Monday, January 21, 2013

Be Here Now


I think that’s an old hippie phrase. To me it means Live in the Moment for the Most Meaningful Life. As children, we do that naturally. We get lost in the moment, wonderment, curiosity. Then our parents teach us rules, routines, consequences. It gets harder and harder to live in the moment. When we’re all grown up and haired over (as my dad, an old hippie himself, says), we realize that living in the moment is where it’s at. Man. Oh to Be Here Now once again.



I for one yearn to live in the moment. Why is so hard? Example—the other day I was taking my morning walk along the lake. There was slushy ice chugging back and forth on the tide. It was lulling. The sun was melon colored. It tinted the water an even lighter melon color—like an unripe winter melon. The air was fresh and cold. I told myself—look, look at that! An image of my dad came to me: family road trip; he’s driving and reading every sign we pass; he’s saying to my brother and me: look, look at that! Of course we were all ennui and teenage attitude. We didn’t get it. But Dad was living in the moment.

On the beach walk, I was trying so hard to look, look! Less than a minute of that melon sun and fresh air and my moment was absconded again by lists for work, blog notes, and wondering if I had wine to go with dinner. I am getting better at Being Here Now…slowly, with daily practice.

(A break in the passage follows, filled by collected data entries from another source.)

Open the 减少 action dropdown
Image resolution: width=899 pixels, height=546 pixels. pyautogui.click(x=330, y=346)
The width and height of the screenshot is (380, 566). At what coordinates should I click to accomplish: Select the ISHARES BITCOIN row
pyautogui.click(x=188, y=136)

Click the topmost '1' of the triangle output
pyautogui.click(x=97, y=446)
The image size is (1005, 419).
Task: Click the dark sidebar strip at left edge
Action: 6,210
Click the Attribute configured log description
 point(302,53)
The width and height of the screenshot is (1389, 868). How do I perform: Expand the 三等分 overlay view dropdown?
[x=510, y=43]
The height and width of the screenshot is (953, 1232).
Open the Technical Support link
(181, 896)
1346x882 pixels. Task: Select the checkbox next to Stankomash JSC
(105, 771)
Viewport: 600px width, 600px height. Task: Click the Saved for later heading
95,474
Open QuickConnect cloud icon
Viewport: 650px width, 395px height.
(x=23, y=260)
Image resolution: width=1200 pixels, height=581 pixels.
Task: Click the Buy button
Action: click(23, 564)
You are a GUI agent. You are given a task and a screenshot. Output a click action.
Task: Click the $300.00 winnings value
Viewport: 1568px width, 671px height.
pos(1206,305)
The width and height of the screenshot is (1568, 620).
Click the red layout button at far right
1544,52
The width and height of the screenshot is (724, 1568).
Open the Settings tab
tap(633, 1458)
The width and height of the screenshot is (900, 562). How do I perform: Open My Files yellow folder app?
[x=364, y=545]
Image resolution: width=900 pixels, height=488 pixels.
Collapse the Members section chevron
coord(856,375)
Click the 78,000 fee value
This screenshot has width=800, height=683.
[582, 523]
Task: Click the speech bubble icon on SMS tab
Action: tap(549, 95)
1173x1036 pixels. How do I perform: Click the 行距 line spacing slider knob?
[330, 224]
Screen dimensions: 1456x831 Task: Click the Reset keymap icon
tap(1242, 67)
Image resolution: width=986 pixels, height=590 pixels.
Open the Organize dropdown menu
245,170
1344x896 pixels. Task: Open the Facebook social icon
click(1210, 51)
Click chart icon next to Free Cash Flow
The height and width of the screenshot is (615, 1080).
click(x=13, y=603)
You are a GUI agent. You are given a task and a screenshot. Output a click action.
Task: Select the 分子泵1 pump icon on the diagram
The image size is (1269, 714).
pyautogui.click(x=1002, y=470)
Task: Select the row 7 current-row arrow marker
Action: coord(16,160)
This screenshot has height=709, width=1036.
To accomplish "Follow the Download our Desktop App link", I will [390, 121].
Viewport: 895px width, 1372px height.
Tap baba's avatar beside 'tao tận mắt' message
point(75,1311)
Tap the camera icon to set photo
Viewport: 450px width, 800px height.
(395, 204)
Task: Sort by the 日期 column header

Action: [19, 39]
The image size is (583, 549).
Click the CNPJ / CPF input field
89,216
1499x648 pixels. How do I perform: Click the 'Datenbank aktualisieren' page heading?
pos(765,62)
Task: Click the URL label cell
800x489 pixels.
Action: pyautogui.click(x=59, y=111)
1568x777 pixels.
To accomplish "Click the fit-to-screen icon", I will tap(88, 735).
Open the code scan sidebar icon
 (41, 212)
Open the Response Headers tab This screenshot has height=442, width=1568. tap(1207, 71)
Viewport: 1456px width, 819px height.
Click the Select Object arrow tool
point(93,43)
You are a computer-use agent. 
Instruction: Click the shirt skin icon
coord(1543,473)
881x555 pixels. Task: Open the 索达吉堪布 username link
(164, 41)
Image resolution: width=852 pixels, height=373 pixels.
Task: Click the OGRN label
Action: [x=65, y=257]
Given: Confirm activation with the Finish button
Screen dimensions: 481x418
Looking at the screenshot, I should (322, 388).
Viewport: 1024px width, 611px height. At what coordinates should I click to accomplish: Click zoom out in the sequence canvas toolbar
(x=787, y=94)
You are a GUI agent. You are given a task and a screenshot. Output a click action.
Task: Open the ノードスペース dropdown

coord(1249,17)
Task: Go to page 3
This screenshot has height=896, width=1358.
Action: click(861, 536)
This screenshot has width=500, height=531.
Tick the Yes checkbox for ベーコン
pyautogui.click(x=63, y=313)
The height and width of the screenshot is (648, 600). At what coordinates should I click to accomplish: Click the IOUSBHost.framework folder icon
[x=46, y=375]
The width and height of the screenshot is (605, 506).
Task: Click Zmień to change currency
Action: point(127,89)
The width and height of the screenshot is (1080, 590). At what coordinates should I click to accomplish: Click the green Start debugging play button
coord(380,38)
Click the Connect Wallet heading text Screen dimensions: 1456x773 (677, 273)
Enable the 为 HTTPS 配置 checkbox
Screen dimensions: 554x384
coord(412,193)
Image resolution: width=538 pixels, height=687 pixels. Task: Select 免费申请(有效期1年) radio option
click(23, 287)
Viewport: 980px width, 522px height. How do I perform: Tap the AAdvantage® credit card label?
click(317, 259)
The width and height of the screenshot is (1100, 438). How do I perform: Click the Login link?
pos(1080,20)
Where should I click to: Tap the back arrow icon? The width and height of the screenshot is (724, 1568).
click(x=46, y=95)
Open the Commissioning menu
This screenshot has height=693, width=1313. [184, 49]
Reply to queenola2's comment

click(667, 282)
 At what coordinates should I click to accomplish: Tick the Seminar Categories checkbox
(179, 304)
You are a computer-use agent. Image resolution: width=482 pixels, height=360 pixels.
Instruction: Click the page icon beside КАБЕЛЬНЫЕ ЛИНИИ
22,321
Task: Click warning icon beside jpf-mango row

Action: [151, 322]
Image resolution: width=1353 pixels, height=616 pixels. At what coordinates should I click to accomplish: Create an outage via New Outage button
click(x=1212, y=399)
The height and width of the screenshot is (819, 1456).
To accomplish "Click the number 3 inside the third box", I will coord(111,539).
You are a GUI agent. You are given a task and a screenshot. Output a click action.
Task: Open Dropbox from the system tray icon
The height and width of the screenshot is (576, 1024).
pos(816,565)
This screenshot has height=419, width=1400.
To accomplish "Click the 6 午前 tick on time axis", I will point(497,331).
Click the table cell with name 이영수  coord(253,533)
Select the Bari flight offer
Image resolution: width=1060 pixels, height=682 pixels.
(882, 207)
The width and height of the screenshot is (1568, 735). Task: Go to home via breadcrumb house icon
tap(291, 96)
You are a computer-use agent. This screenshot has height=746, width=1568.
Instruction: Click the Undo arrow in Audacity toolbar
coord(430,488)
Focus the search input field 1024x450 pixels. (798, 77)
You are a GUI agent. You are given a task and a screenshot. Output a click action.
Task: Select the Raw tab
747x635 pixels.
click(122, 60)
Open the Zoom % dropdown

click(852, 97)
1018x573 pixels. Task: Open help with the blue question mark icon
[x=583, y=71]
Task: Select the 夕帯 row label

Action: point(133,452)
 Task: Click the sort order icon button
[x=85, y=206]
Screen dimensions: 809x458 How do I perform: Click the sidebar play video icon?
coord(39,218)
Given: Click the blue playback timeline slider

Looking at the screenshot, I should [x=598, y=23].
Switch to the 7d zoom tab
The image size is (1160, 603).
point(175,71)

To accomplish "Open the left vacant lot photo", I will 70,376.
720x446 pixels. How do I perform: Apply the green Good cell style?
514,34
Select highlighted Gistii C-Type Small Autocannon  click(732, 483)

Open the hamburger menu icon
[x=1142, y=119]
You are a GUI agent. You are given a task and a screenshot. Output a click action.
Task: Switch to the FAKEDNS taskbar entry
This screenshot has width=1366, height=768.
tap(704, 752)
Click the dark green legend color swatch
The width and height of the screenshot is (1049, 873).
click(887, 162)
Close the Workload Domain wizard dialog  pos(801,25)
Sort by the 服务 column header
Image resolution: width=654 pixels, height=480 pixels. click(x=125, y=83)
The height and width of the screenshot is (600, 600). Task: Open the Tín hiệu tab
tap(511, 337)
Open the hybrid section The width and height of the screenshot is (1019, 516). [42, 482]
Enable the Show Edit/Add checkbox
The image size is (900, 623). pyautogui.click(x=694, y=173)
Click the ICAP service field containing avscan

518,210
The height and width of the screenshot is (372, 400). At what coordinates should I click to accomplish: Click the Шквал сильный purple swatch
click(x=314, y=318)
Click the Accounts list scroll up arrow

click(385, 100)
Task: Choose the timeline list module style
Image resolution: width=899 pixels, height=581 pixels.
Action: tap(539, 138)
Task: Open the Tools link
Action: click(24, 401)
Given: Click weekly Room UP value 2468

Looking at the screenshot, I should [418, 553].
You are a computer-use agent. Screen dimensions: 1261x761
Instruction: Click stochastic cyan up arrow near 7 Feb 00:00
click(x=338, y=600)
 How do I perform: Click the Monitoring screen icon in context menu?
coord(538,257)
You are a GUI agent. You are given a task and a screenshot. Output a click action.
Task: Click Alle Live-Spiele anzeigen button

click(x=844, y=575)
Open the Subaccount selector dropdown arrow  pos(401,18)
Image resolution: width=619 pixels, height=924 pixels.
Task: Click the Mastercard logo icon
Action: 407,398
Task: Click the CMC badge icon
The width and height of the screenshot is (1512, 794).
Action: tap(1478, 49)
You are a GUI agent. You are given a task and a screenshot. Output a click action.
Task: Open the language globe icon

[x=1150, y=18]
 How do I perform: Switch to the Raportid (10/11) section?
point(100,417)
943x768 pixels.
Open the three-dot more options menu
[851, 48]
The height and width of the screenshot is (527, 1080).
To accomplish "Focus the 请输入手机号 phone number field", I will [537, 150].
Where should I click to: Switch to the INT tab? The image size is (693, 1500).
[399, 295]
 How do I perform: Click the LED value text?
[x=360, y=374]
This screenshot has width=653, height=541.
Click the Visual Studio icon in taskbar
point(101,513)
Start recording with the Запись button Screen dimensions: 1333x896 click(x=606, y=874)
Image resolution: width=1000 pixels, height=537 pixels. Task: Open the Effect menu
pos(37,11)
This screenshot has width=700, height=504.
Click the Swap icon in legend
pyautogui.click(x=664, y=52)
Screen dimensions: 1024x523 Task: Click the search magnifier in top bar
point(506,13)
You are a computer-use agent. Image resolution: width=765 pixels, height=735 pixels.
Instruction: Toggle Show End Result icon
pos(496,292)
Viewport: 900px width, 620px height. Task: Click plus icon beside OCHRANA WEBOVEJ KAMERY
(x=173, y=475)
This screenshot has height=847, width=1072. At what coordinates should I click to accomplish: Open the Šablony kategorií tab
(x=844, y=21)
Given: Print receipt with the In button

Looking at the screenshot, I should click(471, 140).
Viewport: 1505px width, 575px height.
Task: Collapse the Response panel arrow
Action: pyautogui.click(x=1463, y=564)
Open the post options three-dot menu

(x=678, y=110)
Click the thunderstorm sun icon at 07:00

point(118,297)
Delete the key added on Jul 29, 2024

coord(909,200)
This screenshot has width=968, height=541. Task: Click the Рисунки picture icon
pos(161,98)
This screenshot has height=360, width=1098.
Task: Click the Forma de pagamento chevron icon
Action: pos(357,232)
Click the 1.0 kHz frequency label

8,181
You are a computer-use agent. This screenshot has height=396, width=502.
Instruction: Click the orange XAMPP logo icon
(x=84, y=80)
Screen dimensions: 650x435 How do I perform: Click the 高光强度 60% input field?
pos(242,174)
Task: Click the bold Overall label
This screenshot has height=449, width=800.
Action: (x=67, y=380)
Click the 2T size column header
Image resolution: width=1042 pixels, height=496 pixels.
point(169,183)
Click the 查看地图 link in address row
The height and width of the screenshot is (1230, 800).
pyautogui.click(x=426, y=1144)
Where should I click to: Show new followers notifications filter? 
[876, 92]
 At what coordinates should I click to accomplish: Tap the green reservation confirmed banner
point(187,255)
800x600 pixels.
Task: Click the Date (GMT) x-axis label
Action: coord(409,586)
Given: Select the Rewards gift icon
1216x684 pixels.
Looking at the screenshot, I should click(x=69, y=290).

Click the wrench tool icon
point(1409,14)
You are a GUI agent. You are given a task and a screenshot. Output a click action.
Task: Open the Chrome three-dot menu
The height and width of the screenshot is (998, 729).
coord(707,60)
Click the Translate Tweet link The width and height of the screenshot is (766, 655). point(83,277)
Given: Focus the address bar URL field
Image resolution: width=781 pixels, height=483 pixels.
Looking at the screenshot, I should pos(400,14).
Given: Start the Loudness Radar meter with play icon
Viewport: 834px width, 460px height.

I learned a lot about living in the moment during my three Peace Corps years in Cameroon. I wasn’t one of those volunteers who thought she was going to save the world. I had a simple, selfish mission of getting free travel. Because one thing I discovered early on was that it is much easier to Be Here Now when I am traveling. Without the routines and deadlines, a traveler can wander, meander, dawdle—all signs of good Be Here Now living.

Cameroonians can Be Here Now like nobody’s business. I was fascinated, enraptured, dumbfounded by how they made every moment so full. A simple trip from one town to the next, just a few miles down the road, could end up taking days. You meet so-and-so who knows you from so-and-so and whose relative just died and you end up going to a funeral; you go to the art vendor to get a souvenir and you end up invited to a family meal; your taxi gets stuck in mud and you end up in a roadside bar with 10 new friends to drink with.

I could go on and on with these spontaneous adventures that made up hours upon hours of meaningful moments in Cameroon. How did they do it? I wanted to know so badly that I ended up marrying a Cameroonian. OK maybe it wasn’t that cut and dried. Or maybe it was. Africans seemed enlightened to me, like Buddhists or otherworld beings. The tasks of life did get done eventually, one way or another, who cared, those things weren’t what really mattered. In Cameroon anyway.

Being married to that Cameroonian in the United States of Go Go Go was a whole nother story. It is hard to Be Here Now when everyone else is up there ahead of you. And so I continue to practice and find ways to Be Here Now. And one of the best ways I’ve found is to take trips, travel, vacation, even staycation. The conundrum now is this: I am an adult trying to Be Here Now, seeking the moment. But I have children who live in the moment masterfully—no practice or effort needed. I am their parent who has to teach them rules, routines, and consequences—those very rules, routines, and consequences that keep us out of the moment. Travel is my way to get in the moment where they already are. How do we travel together? Do I get to stop parenting? No rules, routines, consequences? How free for me. How free for them. Would it work?